■ **Task statement**
Everything in the listing below must be set down again exactly.

■ **Source material**
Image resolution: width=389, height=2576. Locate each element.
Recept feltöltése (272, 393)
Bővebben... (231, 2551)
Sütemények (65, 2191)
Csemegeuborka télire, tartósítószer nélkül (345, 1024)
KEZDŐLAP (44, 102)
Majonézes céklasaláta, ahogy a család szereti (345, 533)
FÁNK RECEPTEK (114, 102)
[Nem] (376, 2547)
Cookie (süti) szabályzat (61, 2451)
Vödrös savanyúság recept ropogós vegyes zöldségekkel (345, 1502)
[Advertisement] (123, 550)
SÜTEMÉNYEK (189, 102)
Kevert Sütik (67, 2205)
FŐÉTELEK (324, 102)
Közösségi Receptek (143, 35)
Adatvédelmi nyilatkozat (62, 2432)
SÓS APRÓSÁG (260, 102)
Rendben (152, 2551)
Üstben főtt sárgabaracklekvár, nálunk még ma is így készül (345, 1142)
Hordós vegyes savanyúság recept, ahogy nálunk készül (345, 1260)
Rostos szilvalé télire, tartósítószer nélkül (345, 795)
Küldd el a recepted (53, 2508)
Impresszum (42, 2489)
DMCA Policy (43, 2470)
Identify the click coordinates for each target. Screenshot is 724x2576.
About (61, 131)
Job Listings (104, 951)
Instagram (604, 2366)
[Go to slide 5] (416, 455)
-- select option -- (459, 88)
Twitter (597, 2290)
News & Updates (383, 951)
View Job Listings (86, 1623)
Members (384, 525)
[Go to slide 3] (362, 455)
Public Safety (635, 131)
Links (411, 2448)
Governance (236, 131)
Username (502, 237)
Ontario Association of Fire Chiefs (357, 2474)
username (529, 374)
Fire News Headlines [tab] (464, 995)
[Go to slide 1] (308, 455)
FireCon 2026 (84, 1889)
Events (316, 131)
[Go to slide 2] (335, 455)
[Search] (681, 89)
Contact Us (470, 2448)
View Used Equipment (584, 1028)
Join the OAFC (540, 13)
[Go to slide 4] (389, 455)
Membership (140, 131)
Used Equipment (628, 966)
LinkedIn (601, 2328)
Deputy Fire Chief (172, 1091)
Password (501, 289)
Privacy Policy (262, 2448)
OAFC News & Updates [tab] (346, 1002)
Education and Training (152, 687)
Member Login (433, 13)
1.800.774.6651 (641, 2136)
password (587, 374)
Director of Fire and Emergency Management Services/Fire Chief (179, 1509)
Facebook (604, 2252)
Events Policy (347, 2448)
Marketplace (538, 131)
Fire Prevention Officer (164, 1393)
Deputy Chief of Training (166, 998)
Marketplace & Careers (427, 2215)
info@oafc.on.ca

■ **Expected answer**
Image resolution: width=389, height=2576. Locate each element.
Recept feltöltése (272, 393)
Bővebben... (231, 2551)
Sütemények (65, 2191)
Csemegeuborka télire, tartósítószer nélkül (345, 1024)
KEZDŐLAP (44, 102)
Majonézes céklasaláta, ahogy a család szereti (345, 533)
FÁNK RECEPTEK (114, 102)
[Nem] (376, 2547)
Cookie (süti) szabályzat (61, 2451)
Vödrös savanyúság recept ropogós vegyes zöldségekkel (345, 1502)
[Advertisement] (123, 550)
SÜTEMÉNYEK (189, 102)
Kevert Sütik (67, 2205)
FŐÉTELEK (324, 102)
Közösségi Receptek (143, 35)
Adatvédelmi nyilatkozat (62, 2432)
SÓS APRÓSÁG (260, 102)
Rendben (152, 2551)
Üstben főtt sárgabaracklekvár, nálunk még ma is így készül (345, 1142)
Hordós vegyes savanyúság recept, ahogy nálunk készül (345, 1260)
Rostos szilvalé télire, tartósítószer nélkül (345, 795)
Küldd el a recepted (53, 2508)
Impresszum (42, 2489)
DMCA Policy (43, 2470)
Identify the click coordinates for each target. Screenshot is 724x2576.
About (61, 131)
Job Listings (104, 951)
Instagram (604, 2366)
[Go to slide 5] (416, 455)
-- select option -- (459, 88)
Twitter (597, 2290)
News & Updates (383, 951)
View Job Listings (86, 1623)
Members (384, 525)
[Go to slide 3] (362, 455)
Public Safety (635, 131)
Links (411, 2448)
Governance (236, 131)
Username (502, 237)
Ontario Association of Fire Chiefs (357, 2474)
username (529, 374)
Fire News Headlines [tab] (464, 995)
[Go to slide 1] (308, 455)
FireCon 2026 (84, 1889)
Events (316, 131)
[Go to slide 2] (335, 455)
[Search] (681, 89)
Contact Us (470, 2448)
View Used Equipment (584, 1028)
Join the OAFC (540, 13)
[Go to slide 4] (389, 455)
Membership (140, 131)
Used Equipment (628, 966)
LinkedIn (601, 2328)
Deputy Fire Chief (172, 1091)
Password (501, 289)
Privacy Policy (262, 2448)
OAFC News & Updates [tab] (346, 1002)
Education and Training (152, 687)
Member Login (433, 13)
1.800.774.6651 (641, 2136)
password (587, 374)
Director of Fire and Emergency Management Services/Fire Chief (179, 1509)
Facebook (604, 2252)
Events Policy (347, 2448)
Marketplace (538, 131)
Fire Prevention Officer (164, 1393)
Deputy Chief of Training (166, 998)
Marketplace & Careers (427, 2215)
info@oafc.on.ca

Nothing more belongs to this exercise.